Markets spent the past week sorting through a macro environment that suddenly lost its most important signals. A 43-day federal shutdown wiped out key U.S. data releases, including October’s CPI, and pushed the jobs report into next month.¹ The vacuum created fertile ground for speculation over whether the Federal Reserve might move toward a December cut.² Stocks slid early, with the S&P 500 down roughly 2% before a late-week rebound softened the losses.²

The missing U.S. data overshadowed a steadier global backdrop. Europe’s expansion continued, with the eurozone flash PMI marking its eleventh straight month above 50.³ Inflation hovered close to the ECB’s 2% target.³ Japan, meanwhile, showed renewed price pressures as core CPI accelerated to 3.0%—its highest in more than three years.⁴ Risk appetite cooled accordingly: global equity inflows fell to their lowest level in over a year, while bond funds attracted nearly $9 billion as investors leaned defensive.⁵ Treasury yields eased, steepening the curve slightly but leaving it firmly inverted, a reminder that markets still harbor doubts about the growth outlook.⁶

United States: Flying Blind Into Year-End

The shutdown left markets without a crucial read on price levels or employment conditions. The October CPI never arrived.¹ Employment data were delayed. That absence forces investors to trade around narratives instead of numbers. What we do know: unemployment rose to 4.4% in September, a four-year high.⁷ Inflation at last check was hovering near 3%, still above target.

This uncertainty spilled directly into monetary policy expectations. Some Fed officials argue that rising unemployment supports a December cut. Others insist inflation remains too sticky.² Futures pricing has swung between optimism and skepticism and now sits near coin-flip odds. Volatility has crept higher as traders attempt to reconcile conflicting storylines, and the VIX recently touched its highest level since April.²

Fund flows reflected the same indecision. Equity inflows collapsed after strong early-November enthusiasm.⁵ Bond funds continued to attract fresh capital as investors looked for stability.⁵ Treasury yields drifted lower, with the 10-year settling near 4.0%, but the curve remains deeply inverted—around –45 basis points—suggesting markets still see growth risks ahead.⁶

Market leadership remains narrow.
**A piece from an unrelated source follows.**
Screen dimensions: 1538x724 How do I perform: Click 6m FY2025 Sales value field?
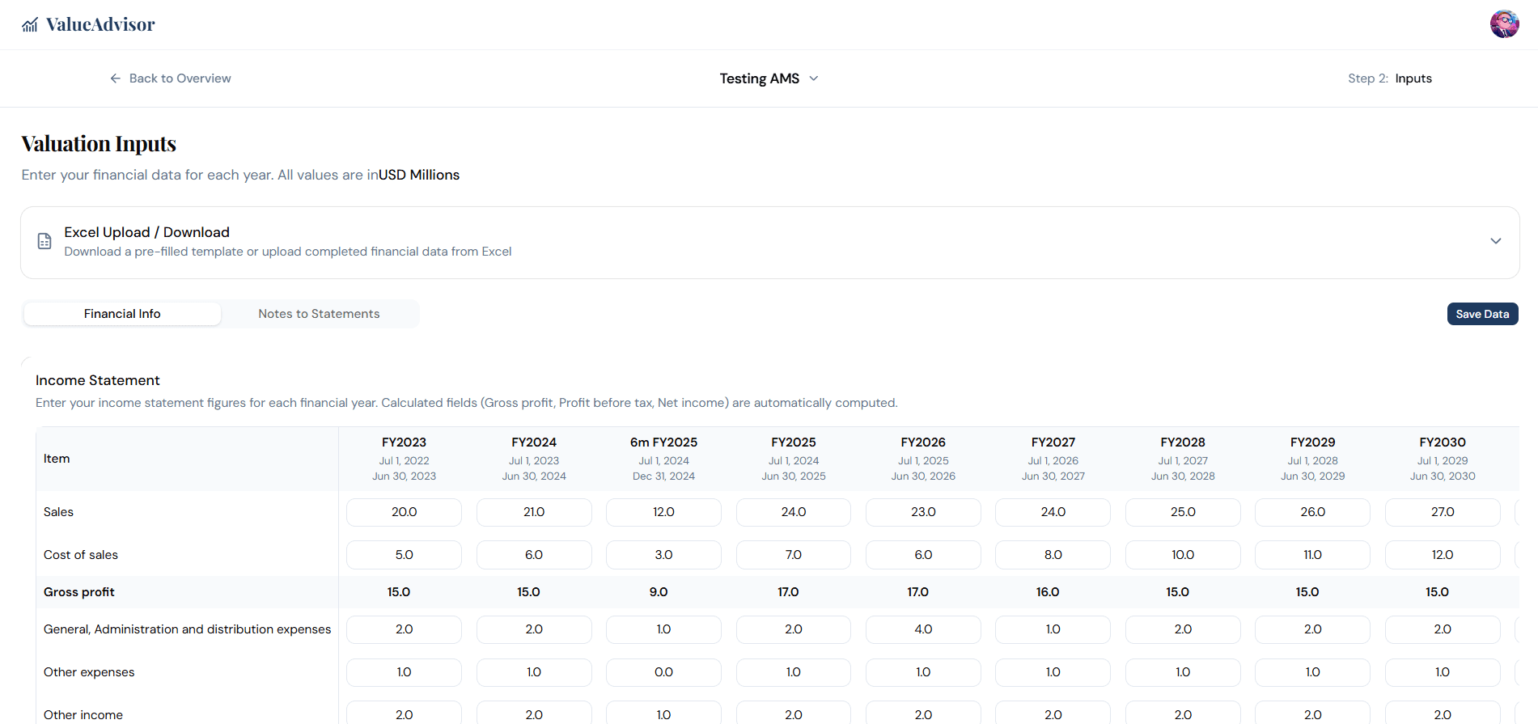click(x=663, y=512)
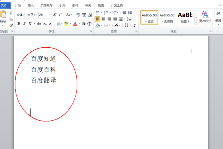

Mega-cap tech stabilized after strong earnings from Nvidia, yet the recovery lacked breadth.² Defensive pockets—utilities, healthcare, and energy—drew measured buying, and healthcare funds logged their first inflow in a month.⁵ Growth remains dominant year-to-date, but the quiet rotation toward quality indicates investors are hedging their optimism.

Europe: A Rare Period of Predictability

Europe, unusually, has become the calmest part of the global macro picture. Business activity expanded again in November, with the composite PMI unchanged near 52.³ Inflation has largely converged to the ECB’s target range.³ With price stability restored and growth holding, the ECB has paused for three consecutive meetings and signaled that its tightening cycle is effectively finished.⁸

The euro has traded near its strongest levels in almost two years.⁶ Fiscal policy across the region is set to turn slightly restrictive in 2026, but not enough to derail the recovery. Barring an energy-related setback, Europe seems positioned to enter next year with moderate growth, stable inflation, and much-improved visibility.